Regardless, 3 bits per cell TLC SD cards (or QLC, 4 bits per cell, ugh) are
not made for repeated writes, like git or database workloads. They will get
corrupted even in the best conditions.

You could use industrial SD-cards, but I think it's easier just to plug in a
USB drive.

------
bschwindHN
At first a I used a Raspberry Pi as an infrared sending device so I could
control my air conditioner and lights remotely. Now I've built that
functionality into its own PCB, but as I'm developing that product I need an
MQTT broker to connect to.

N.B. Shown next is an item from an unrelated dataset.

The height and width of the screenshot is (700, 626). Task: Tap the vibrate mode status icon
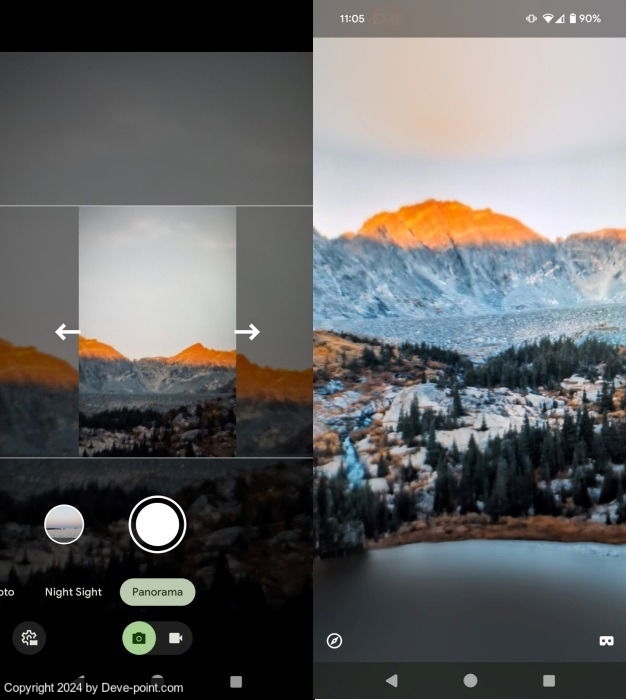coord(531,19)
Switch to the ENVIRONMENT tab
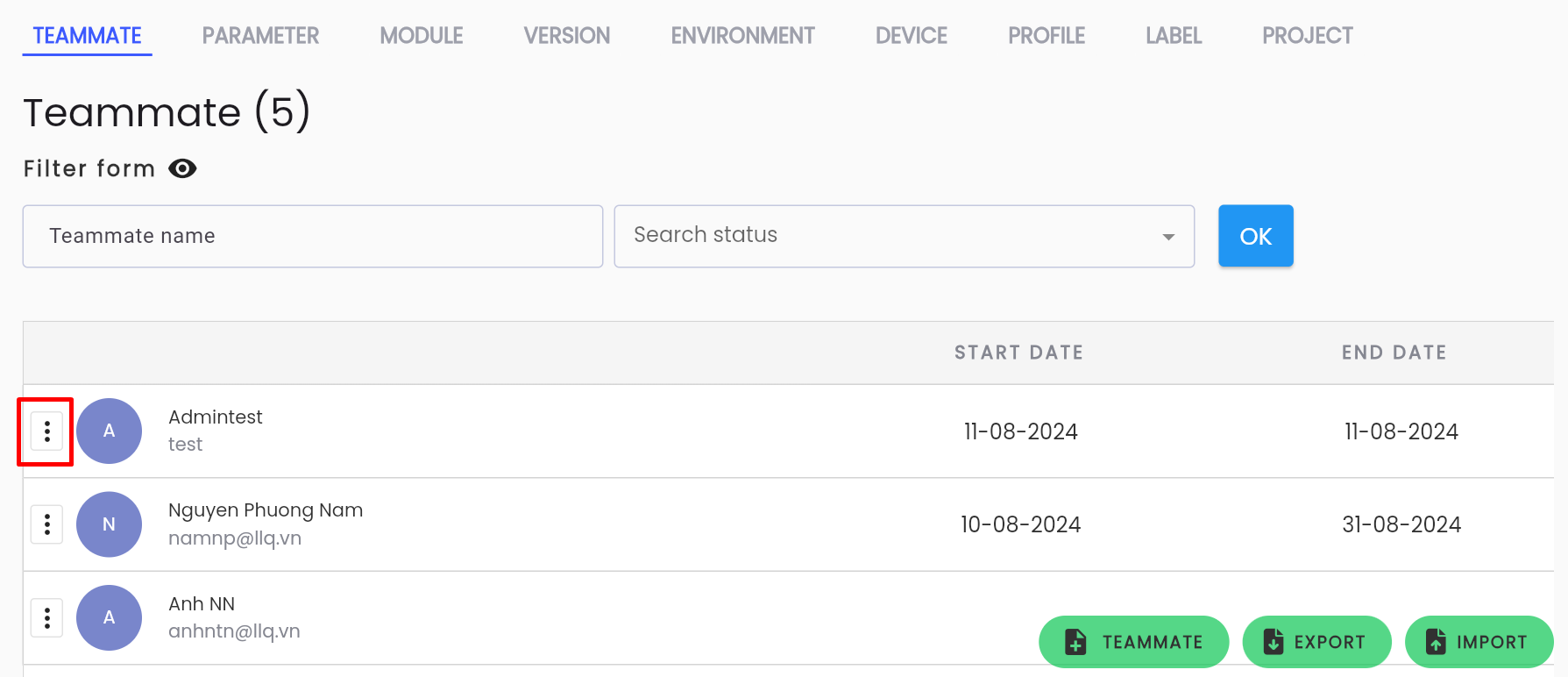The image size is (1568, 677). 742,36
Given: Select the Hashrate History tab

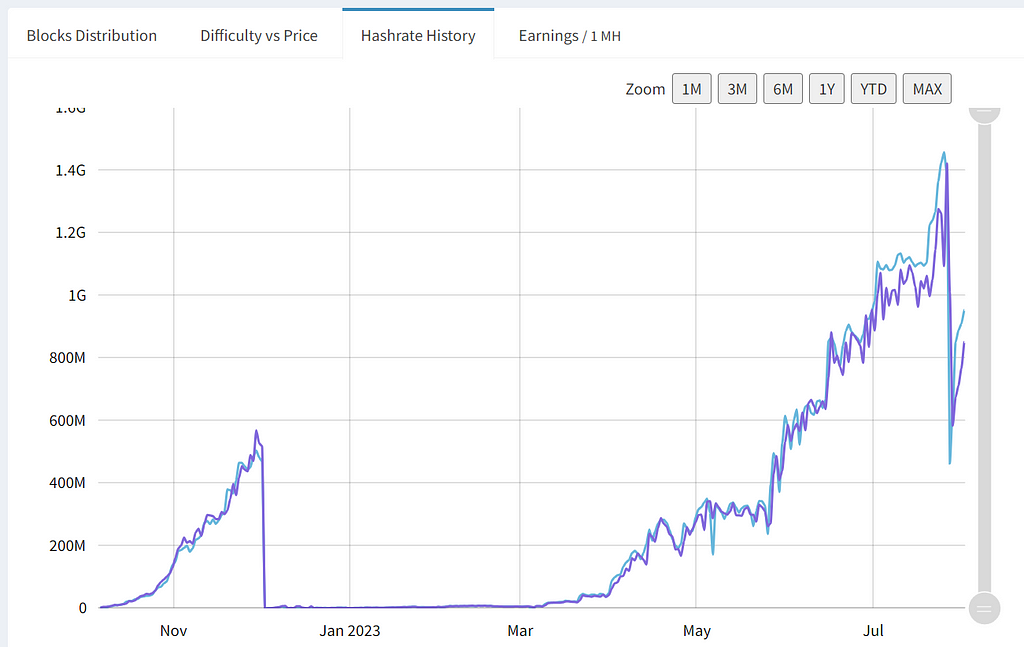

So the Pi now functions as a local MQTT broker
until I have a hosted one I'm satisfied with.

Next thing I want to do with it is run a little web app that displays local
train and bus times, garbage collection days, weather forecasts, and that sort
of thing. They're great for prototyping hardware ideas and running various
one-off web services locally!

------
dragonshed
I prefer to think of and use my RPis as home network appliances, things that
can run hassle-free.

Examples from my house are: Pihole - Adblock for all wifi devices

Shairport - audio airplay target

Plex - media server

My family members and I simply use these services without even
knowing/remembering they're hosted on a RPis. If it requires tinkering or
isn't permanent, it goes on a VPS.

Many of the examples listed in the post are things that I would simply host on
docker, a VPS or in a VM.

------
monkeydust
I have 3 RPi,s at home.

I have Pi2 that acts as a dashboard for real time data on my train to work, my
wife's bus route, weather temp and rain probability. I am using sensehat to
present this information through pixels.

I have a Pi3 running home automation (hass.io) which I am new to and find
amazing in most part.

And final one in my daughters room which is a Pi0 with Envirophat that's
monitoring temperature.

All side project and I am not a developer.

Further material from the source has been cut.